Data supplied Start Marker

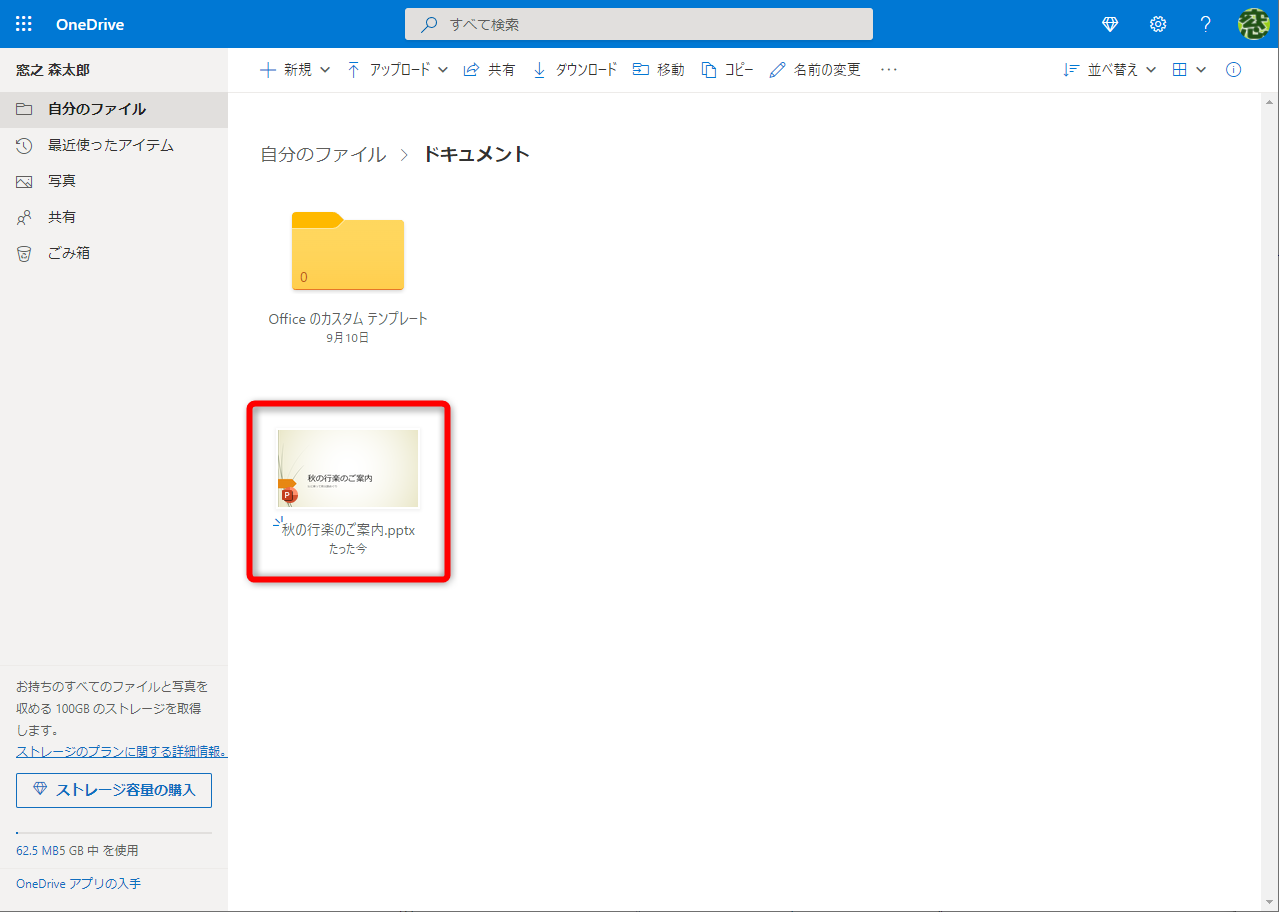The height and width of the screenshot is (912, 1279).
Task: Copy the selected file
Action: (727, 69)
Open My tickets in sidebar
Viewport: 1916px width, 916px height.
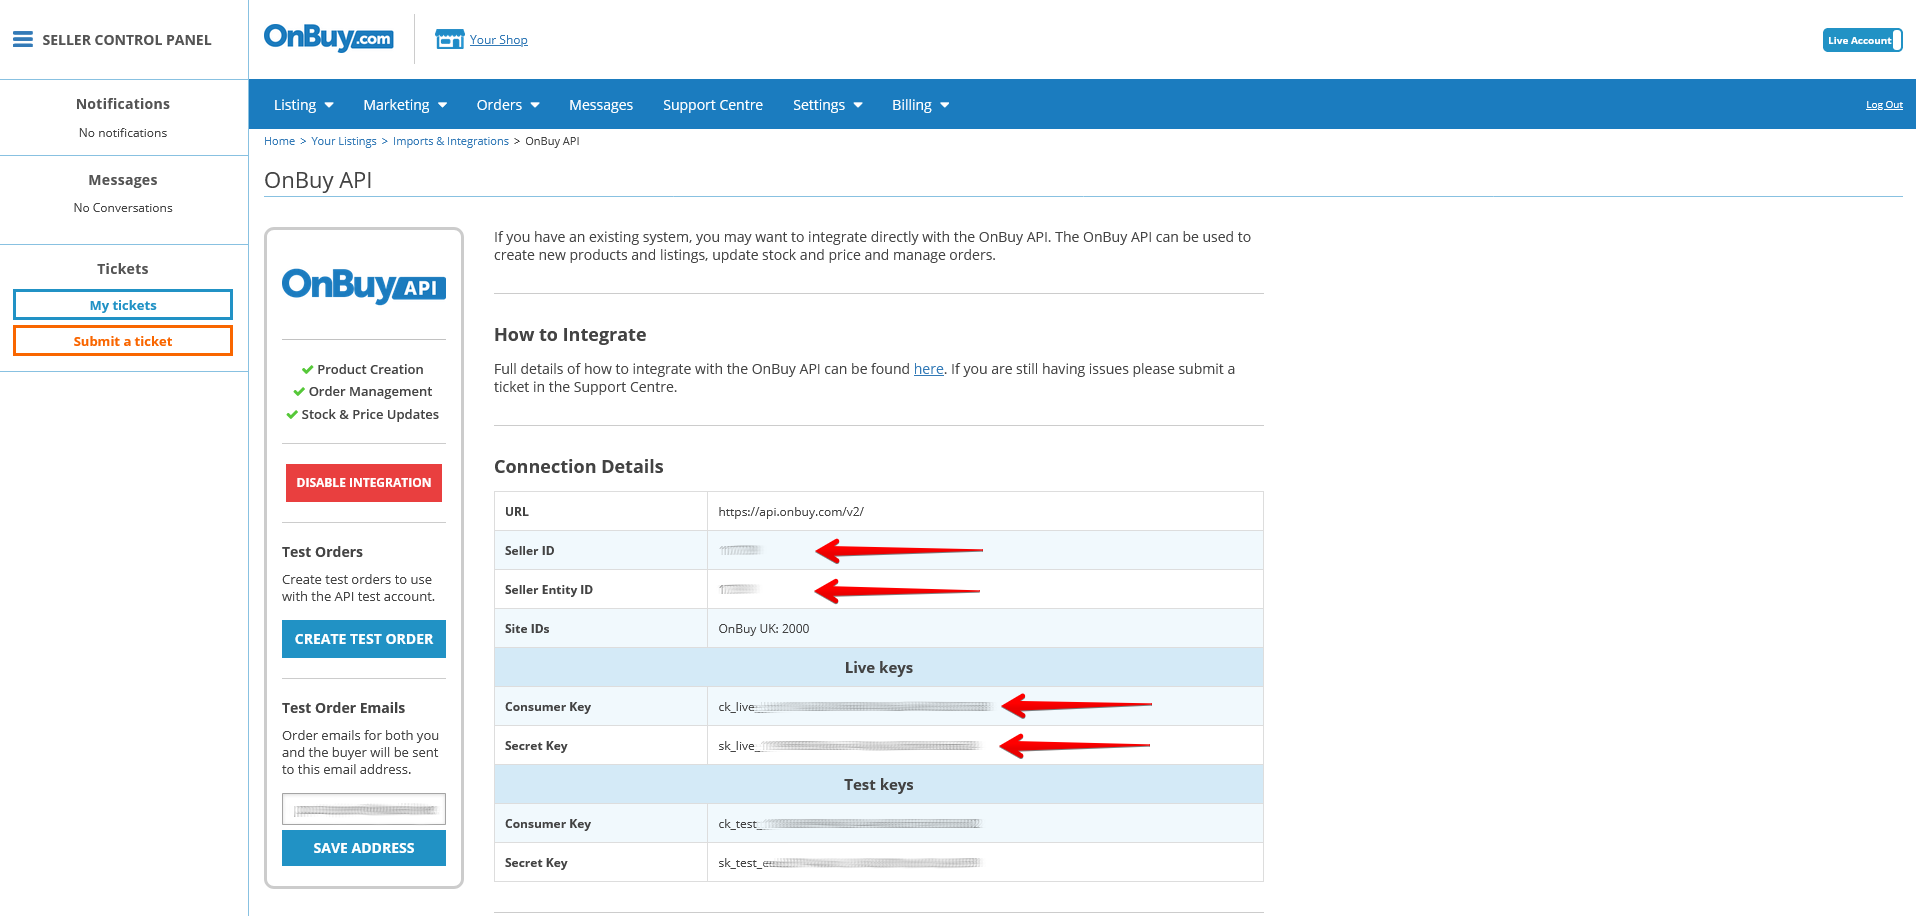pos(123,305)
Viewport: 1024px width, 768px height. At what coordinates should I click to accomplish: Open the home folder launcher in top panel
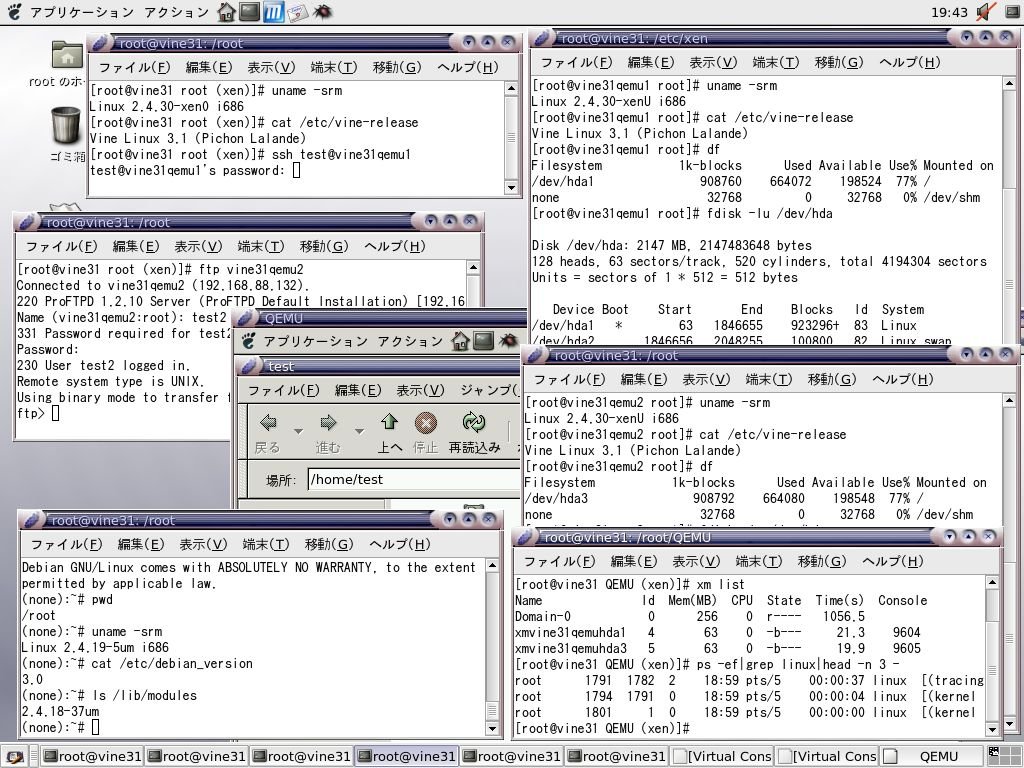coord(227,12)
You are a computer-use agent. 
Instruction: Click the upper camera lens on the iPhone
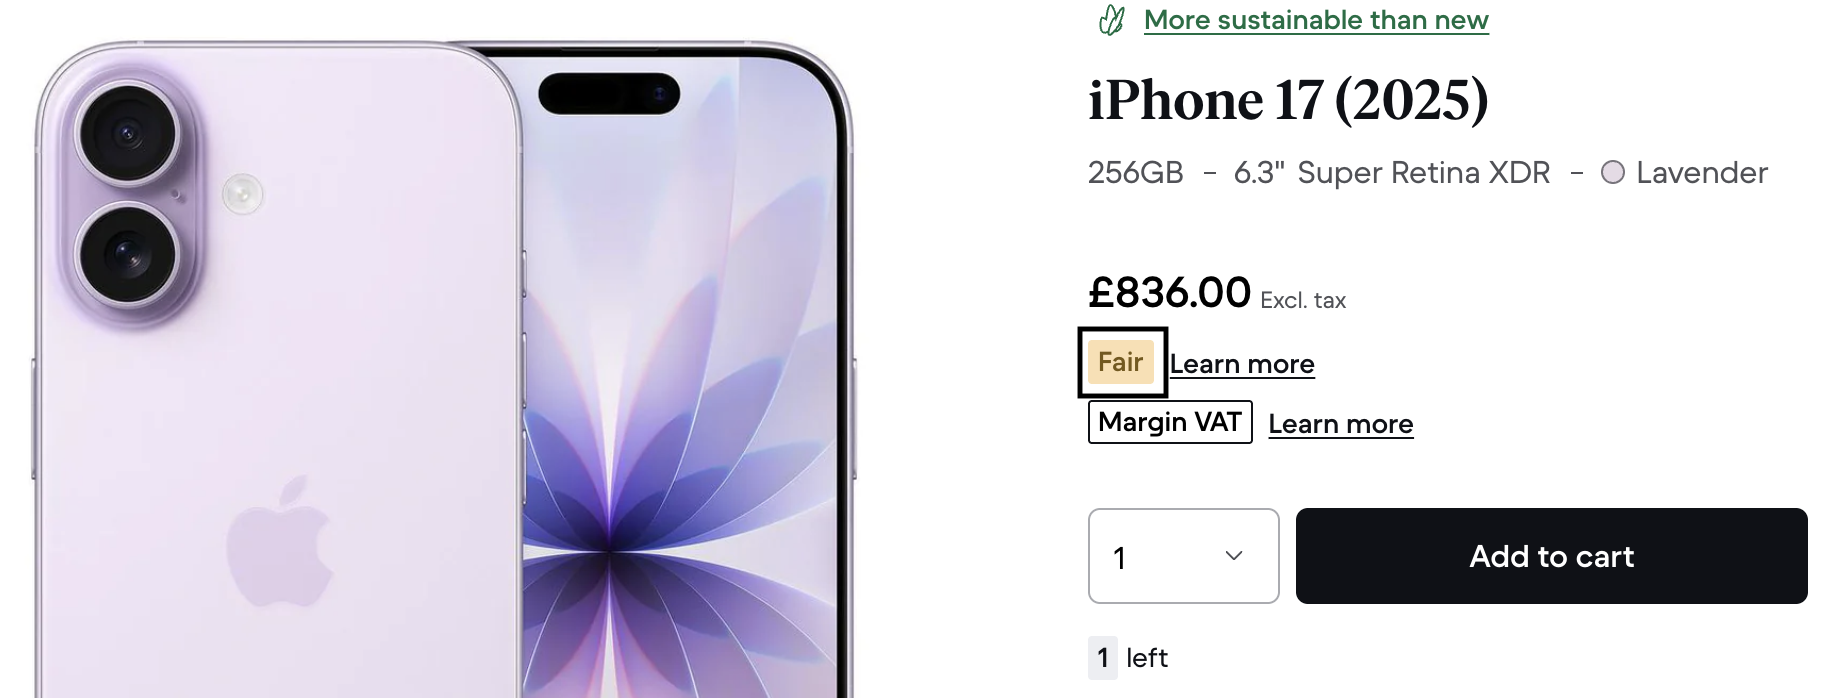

Data supplied End Marker

■ **Task prompt**
Skip the pictures. Return exactly the lines from the one containing "Open My tickets in sidebar" through the end of the data above, both included, and nothing besides.

■ **Task answer**
Open My tickets in sidebar
Viewport: 1916px width, 916px height.
pos(123,305)
Viewport: 1024px width, 768px height. At what coordinates should I click to accomplish: Open the home folder launcher in top panel
coord(227,12)
You are a computer-use agent. 
Instruction: Click the upper camera lens on the iPhone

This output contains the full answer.